We would appreciate receiving a completed MRCH Employment Application in addition to a resume; we encourage you to send it along with your resume, in order to expedite the interview process. Please visit our web site, www.madriverhospital.com, to learn more about Mad River Hospital and download the Employment Application, or you may obtain one from the HR Department by calling 707-826-8220.

Employment with MRCH is contingent upon passing a post-offer, pre-employment background check and drug screen (including THC).

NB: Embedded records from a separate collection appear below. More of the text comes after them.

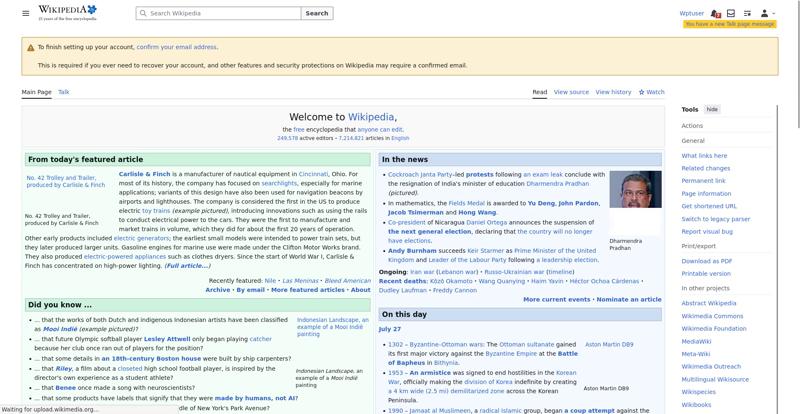The width and height of the screenshot is (800, 414).
Task: Open the notices tray icon
Action: click(x=731, y=13)
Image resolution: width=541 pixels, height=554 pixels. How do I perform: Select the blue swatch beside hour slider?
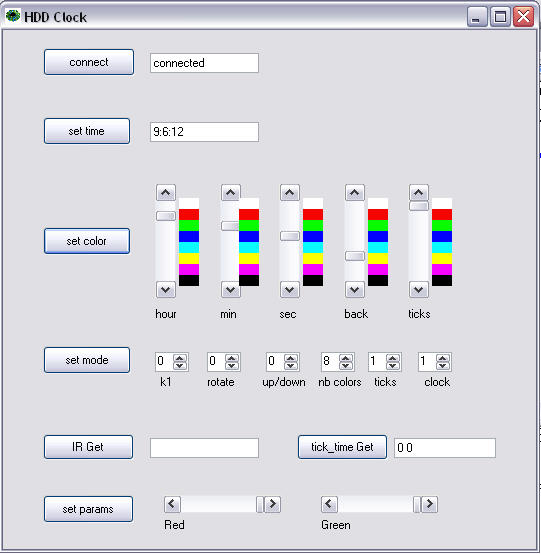pos(189,236)
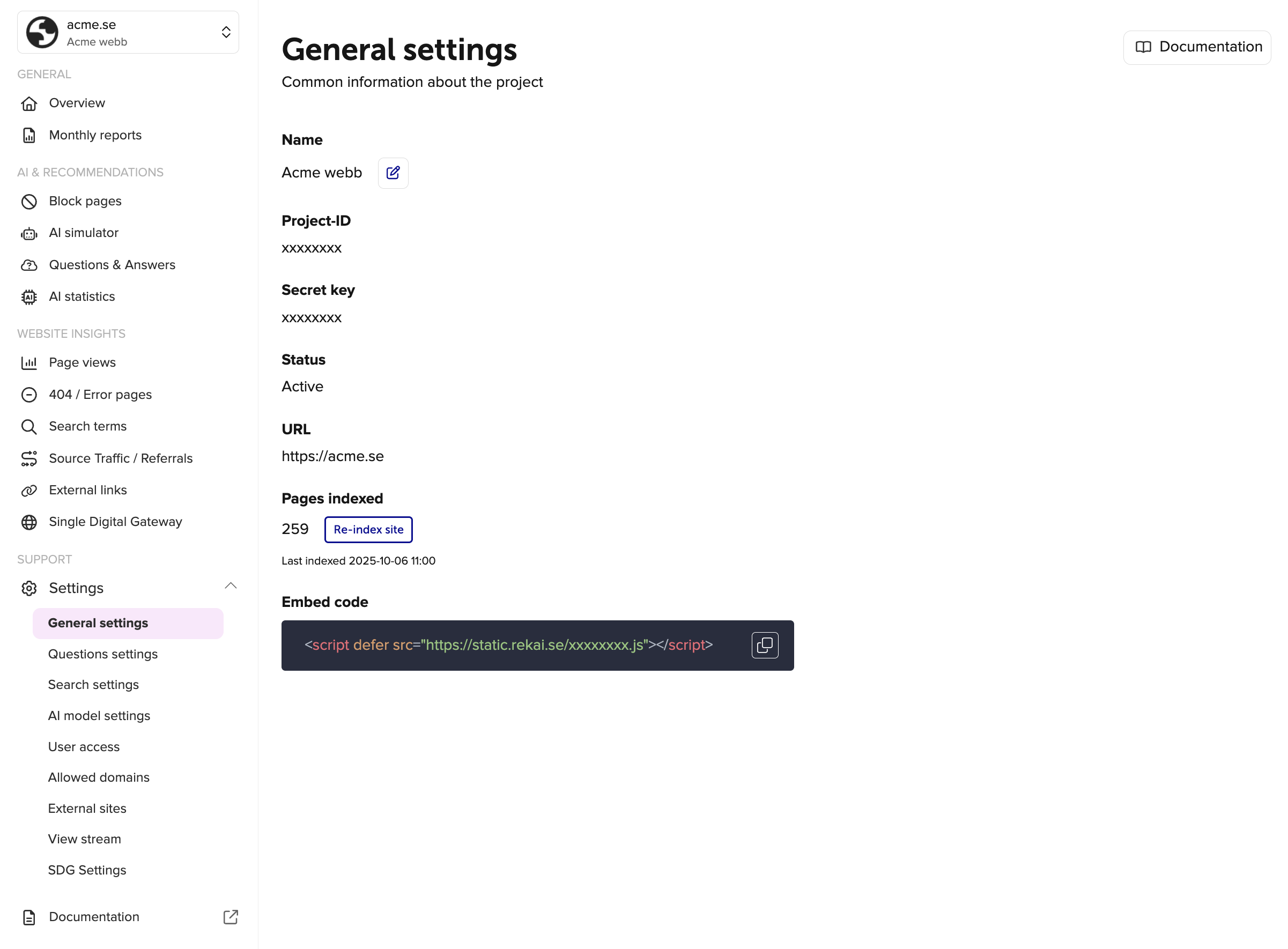Click the Single Digital Gateway globe icon
The height and width of the screenshot is (949, 1288).
point(29,522)
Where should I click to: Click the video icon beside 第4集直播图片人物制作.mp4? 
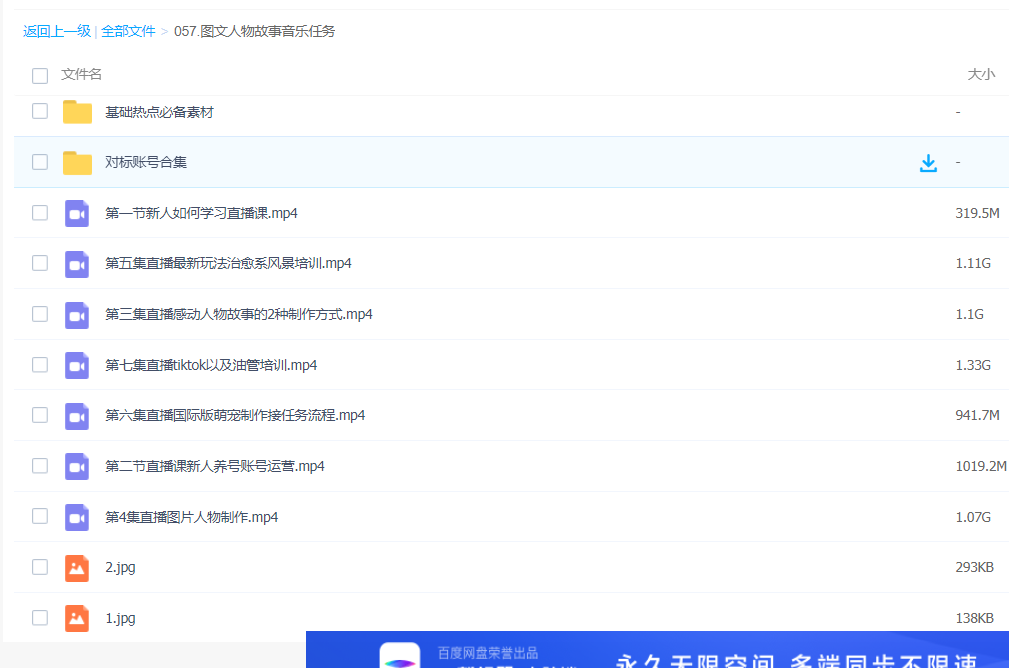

Mad River Community Hospital: A Unique Acute Care Facility

Mad River Community Hospital is a small, 78-bed acute care medical facility with a Level IV ER trauma center classification and an award-winning Birth Center. We are locally owned, independently operated, and committed to providing the best care for our patients. The hospital also provides a wide range of Home Health Services throughout the community, and operates four health care clinics, an occupational health clinic, and three physical therapy/rehabilitation clinics in Arcata, McKinleyville, and Willow Creek. What’s more, we have a fully functioning, 2-acre on-site garden with its produce served to patients and staff.

Mad River Community Hospital is an Equal Opportunity Employer.
Mad River Community Hospital provides equal employment opportunities to all employees and applicants for employment without regard to race, color, religion, national origin, age, sex, sexual orientation, gender identity, disability or genetics. In addition to federal law requirements, Mad River Community Hospital complies with applicable state and local laws governing nondiscrimination in employment. This policy applies to all terms and conditions of employment, including recruiting, hiring, placement, promotion, termination, layoff, recall, transfer, leaves of absence, compensation and training.